Nel 1995-1997 la Repubblica Democratica Popolare di Corea è stata colpita da devastanti inondazioni, da tempeste, siccità e distruzioni di raccolti. Entro la metà del 1997 oltre un terzo dei bambini con meno di cinque anni erano malnutriti, e circa 800.000 erano gravemente sottonutriti e a rischio della vita. Per aiutare questi bambini l’UNICEF ha fornito aiuti supplementari di emergenza e forniture e addestramento per il personale medico e sanitario. L’organizzazione ha lanciato un appello internazionale per raccogliere fondi e continuerà a sostenere i suoi programmi a lungo termine nei settori sanitario, educativo, nutritivo, idrico e le fognario.

 

Bambini che lavorano

Roja ha 12 anni. Vive in una comunità marginale fuori dalla città di Hyderabad, in India.

"Quando i miei fratelli e le mie sorelle più giovani sono cresciuti, mio padre mi mandò a lavorare in una fabbrica dove si costruivano ventilatori. Ho lavorato là per un certo periodo, ma poi ho chiesto a mia madre se potevo andare a scuola. Ella mi disse <<Come potrò mandare avanti la famiglia se andrai a scuola?>> Ma alla fine i miei genitori mi lasciarono frequentare un centro educativo non formale nella mia comunità. Ora voglio continuare i miei studi e un giorno diventare maestra."

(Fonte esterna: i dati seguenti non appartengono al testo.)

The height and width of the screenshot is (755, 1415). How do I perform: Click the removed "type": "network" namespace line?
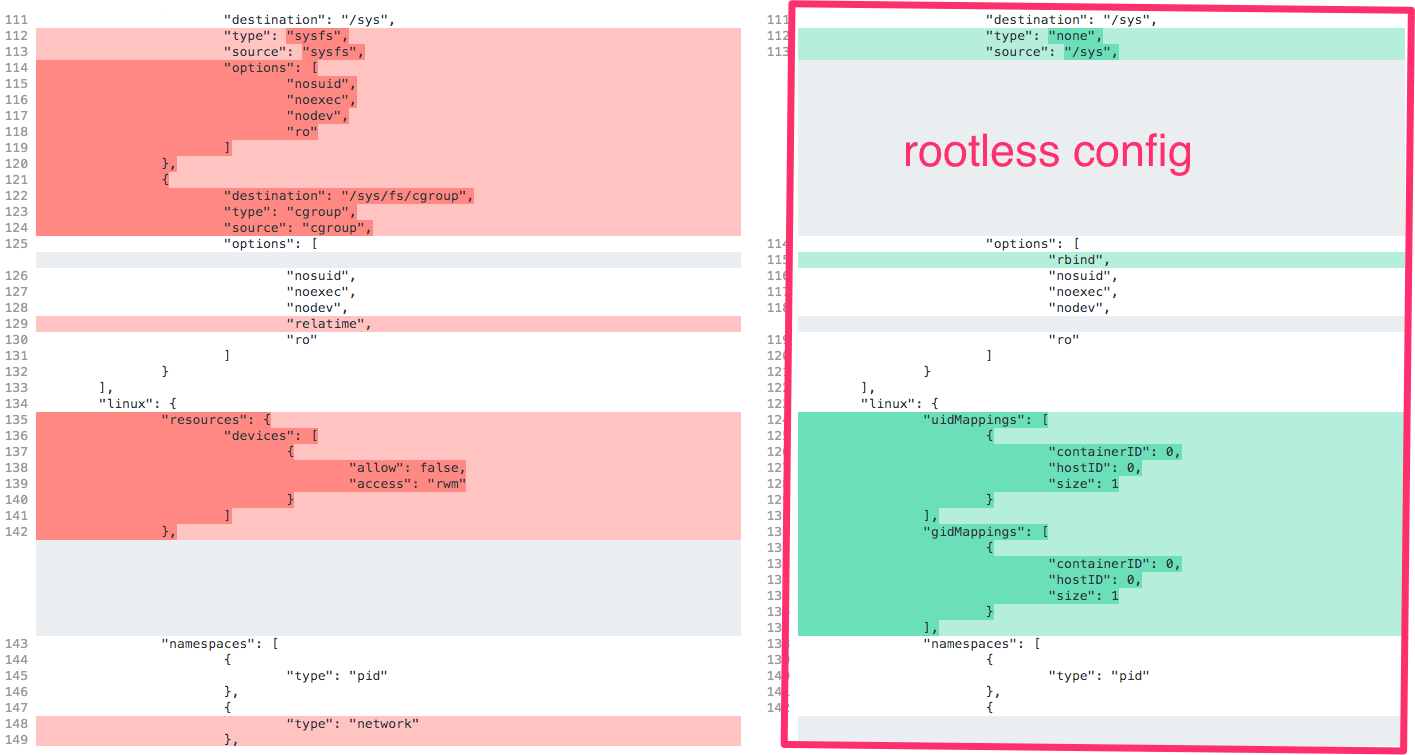[355, 723]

L’UNICEF favorisce l’istruzione universale come mezzo per prevenire i danni causati dal lavoro minorile. Per aiutare i bambini che stanno già lavorando o che non sono andati a scuola per lavorare, l’UNICEF punta su un sistema di istruzione flessibile, tarato sulle necessità e sulle capacità degli studenti, e offre ai bambini una seconda possibilità per completare la loro istruzione.

 

Bambini armati

A 11 anni, nel corso della guerra civile in Mozambico, Naftal venne rapito dall’esercito. Alla fine della guerra, egli venne aiutato dall’UNICEF a ritornare al suo piccolo villaggio nella provincia di Gaza, dove attualmente vive con la madre e i fratelli.

"La Vigilia di Natale, alle 6 del pomeriggio, i soldati attaccarono il mio villaggio. Uccisero circa 70 persone, tra cui il mio fratello più grande. Rapirono mia madre, il mio fratello più piccolo e me. I soldati mi diedero un fucile automatico AK-47 e mi mostrarono come sparare. Io non volevo uccidere nessuno. Persi tutte le speranze di tornare a casa."

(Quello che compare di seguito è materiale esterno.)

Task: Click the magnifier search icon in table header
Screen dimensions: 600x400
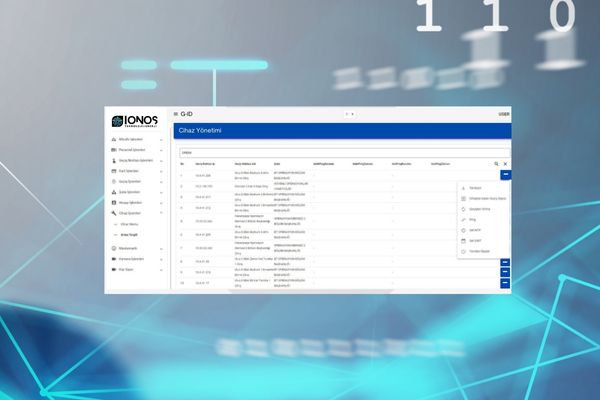Action: coord(496,163)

I programmi assistiti dall’UNICEF favoriscono il ritorno degli ex soldati bambini alle loro case e li reintegrano nella società utilizzando gli strumenti dell’assistenza e dell’istruzione.

 

Una mina sulla strada

Gli accordi di pace di El Salvador del 1992 hanno messo fine a 12 anni di conflitto armato, ma non hanno potuto impedire le tragedie causate dalle mine che sono rimaste nel terreno. Tra le numerose vittime di queste mine c’erano 12 scolari della Provincia di Chalatenango.

Mentre andava a scuola a piedi in un caldo giorno del maggio 1992, un ragazzo di 15 anni trovò un oggetto dall’aspetto curioso e lo portò in classe con sé per mostrarlo ai suo amici. L’oggetto, come si scoprì, era una mina, che esplose quando egli, per errore, la fece cadere. L’esplosione dilaniò la gamba del ragazzo e ferì 11 dei suoi compagni di classe.

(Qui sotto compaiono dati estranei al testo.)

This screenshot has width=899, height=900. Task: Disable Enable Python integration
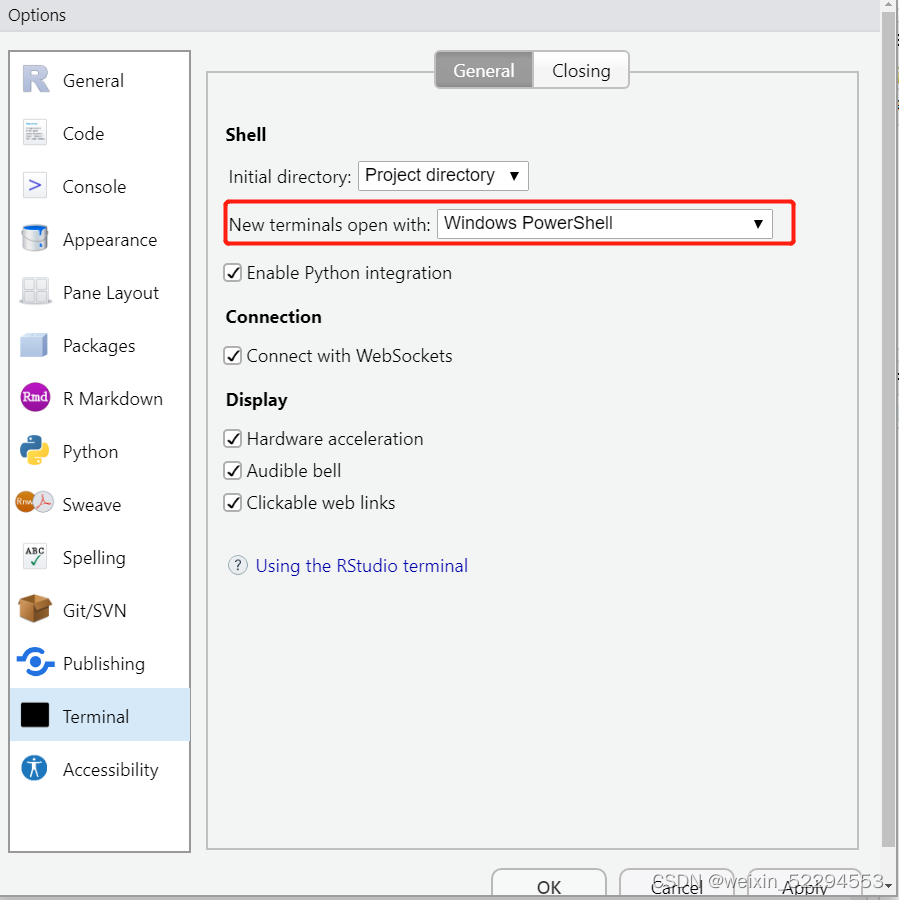(x=232, y=272)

L’UNICEF dà il suo appoggio a programmi che insegnano ai bambini a essere consapevoli del pericolo rappresentato dalle mine, bonificano i terreni dalle cariche di esplosivo e forniscono cure mediche, apparecchi protesici e terapie alle vittime di questi ordigni. L’organizzazione è inoltre a favore del bando mondiale della produzione, della vendita, dello stoccaggio e dell’impiego di questi congegni mortali.

 

L’UNICEF in breve

 

La missione dell’UNICEF è la seguente:

  • Difendere, promuovere e proteggere i diritti dei bambini;

  • Mobilitare la volontà politica e le risorse materiali che consentano di aiutare le nazioni a sviluppare politiche appropriate per l’infanzia e a fornire servizi adeguati ai bambini e alle loro famiglie;

  • Assicurare una protezione particolare ai bambini più svantaggiati del pianeta;

  • Promuovere l’uguaglianza dei diritti di ragazze e donne, e favorire la loro piena partecipazione allo sviluppo delle rispettive comunità.